**Énoncé:**
D'après l'extrait sur la séance consacrée à la communication des risques et à l'engagement communautaire, quelles structures ont organisé la rencontre ?

**Extrait du texte:**
--------------------------------------------------
Réunis jeudi à l’Hôtel de Ville, ils ont signé un acte d’engagement à l’issue d’une séance consacrée à la communication des risques et à l’engagement communautaire.
Organisée par le Comité de Pilotage COPI-RDC et le Forum Humanitaire, en collaboration avec la Zone de Santé d’Oicha et avec l’appui d’Oxfam, cette rencontre a réuni les responsables locaux autour de l’autorité urbaine et des acteurs communautaires.
Dans leur acte d’engagement, les chefs de base promettent notamment d’intensifier la sensibilisation de proximité sur les mesures préventives, de relayer fidèlement les informations sanitaires, de surveiller les mouvements des visiteurs et d’alerter rapidement les services compétents face à tout cas suspect.
Ils s’engagent également à accompagner l’organisation des enterrements dignes et sécurisés (EDS), à contribuer à la protection des infrastructures et équipes de riposte et à identifier les zones ainsi que les groupes particulièrement exposés aux risques.
Les participants ont, par ailleurs, formulé plusieurs recommandations aux autorités, partenaires et responsables sanitaires.
Ils demandent notamment la mise aux normes des Centres de Traitement et de Transit de l’HGR d’Oicha, le renforcement des formations communautaires, la mise en place d’un numéro vert pour les alertes, l’installation de dispositifs de lavage des mains dans les lieux publics et la gratuité des soins afin de favoriser le recours aux structures sanitaires.
--------------------------------------------------
**Matériel recueilli:**
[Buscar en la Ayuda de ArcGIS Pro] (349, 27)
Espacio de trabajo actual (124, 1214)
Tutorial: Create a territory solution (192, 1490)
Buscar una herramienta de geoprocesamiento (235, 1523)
--------------------------------------------------
**Corrigé:**
Le Comité de Pilotage COPI-RDC et le Forum Humanitaire.